A pair of researchers from Virginia Tech’s Department of Food Science and Technology and Cornell’s Department of Population Medicine and Diagnostic Sciences are teaming up to change that.
Funded by a $500,000 award from the USDA National Institute of Food and Agriculture, Jacob Lahne, assistant professor of food science at Virginia Tech, and Clinton Neill, assistant professor of population medicine and diagnostic sciences at Cornell, are embarking upon a four-year, multistate research project that aims to create a common descriptive sensory language to help American cider producers communicate their products to consumers.
“The average consumer knows that an IPA and a lager taste different, and they know what to expect if they order one or the other,” Lahne explained. “But that doesn’t exist for cider.”
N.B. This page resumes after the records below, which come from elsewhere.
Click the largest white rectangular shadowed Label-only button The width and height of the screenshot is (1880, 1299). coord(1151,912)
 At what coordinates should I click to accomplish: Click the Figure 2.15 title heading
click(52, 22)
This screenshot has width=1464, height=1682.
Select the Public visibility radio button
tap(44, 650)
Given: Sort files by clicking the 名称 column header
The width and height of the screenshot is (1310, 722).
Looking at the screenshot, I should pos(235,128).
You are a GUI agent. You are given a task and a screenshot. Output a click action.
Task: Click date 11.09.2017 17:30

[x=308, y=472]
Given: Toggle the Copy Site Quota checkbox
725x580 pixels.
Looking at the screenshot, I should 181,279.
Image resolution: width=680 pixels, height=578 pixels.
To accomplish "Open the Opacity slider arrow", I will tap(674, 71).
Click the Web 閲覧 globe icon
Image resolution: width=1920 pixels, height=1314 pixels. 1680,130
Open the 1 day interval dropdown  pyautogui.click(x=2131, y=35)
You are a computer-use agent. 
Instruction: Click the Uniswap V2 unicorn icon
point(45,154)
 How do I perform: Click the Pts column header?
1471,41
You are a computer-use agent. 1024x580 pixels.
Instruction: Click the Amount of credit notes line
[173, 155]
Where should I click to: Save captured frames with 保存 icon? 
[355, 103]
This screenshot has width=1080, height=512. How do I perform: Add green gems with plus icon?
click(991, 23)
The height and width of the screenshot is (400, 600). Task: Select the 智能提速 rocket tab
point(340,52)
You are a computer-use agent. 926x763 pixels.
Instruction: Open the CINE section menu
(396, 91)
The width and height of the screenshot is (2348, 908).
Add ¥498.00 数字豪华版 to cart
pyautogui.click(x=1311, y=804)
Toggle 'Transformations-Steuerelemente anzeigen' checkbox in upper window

According to Neill, there’s a reason for that, and it’s exactly what they’re hoping to solve.
“Cider makers have differing opinions about what makes a cider dry or sweet, and this confuses customers,” he said. “If we can aid the cider industry in creating a consistent and descriptive marketing language, then consumers are much more likely to not only try new ciders, but also find a type of cider they can enjoy again and again.”
The duo received funding as part of the USDA Agriculture and Food Research Initiative’s Foundational and Applied Science Program, which provides grants to support research aimed at solving existing and future societal challenges related to food and agriculture. The recent slump of the cider industry presents a particular problem for major apple producing states.
“We had cider makers from all three states we’re working in write letters of support for us,” Lahne said. “Apples are a super important American specialty crop, and they’re a very important specialty crop for Virginia. Cider is a huge value-add that helps support apple growers at a bunch of different scales.”
The first year of the project will see the duo gathering data with a two-pronged approach. To establish a qualitative flavor profile, the researchers will conduct focus groups with both consumers and cider makers in Virginia, New York, and Vermont — three of the largest cider-producing areas on the East Coast and the states the study will focus on — to determine what each group values and looks for when choosing their ideal delicious fermented apple beverage.
Lahne will also use Virginia Tech’s Sensory Evaluation Laboratory to conduct a descriptive analysis, a process in which volunteers will smell and taste an assortment of cider samples and then establish agreed upon descriptor words for each one. This process helps standardize the normally very subjective experience of tasting something new. If a large group of panelists all agree that a certain cider tastes “dry” or “earthy,” it can help remove a lot of the guesswork for producers who want to make a similar cider in the future but aren’t sure how consumers will perceive it. This data will form the researchers’ quantitative sensory profile.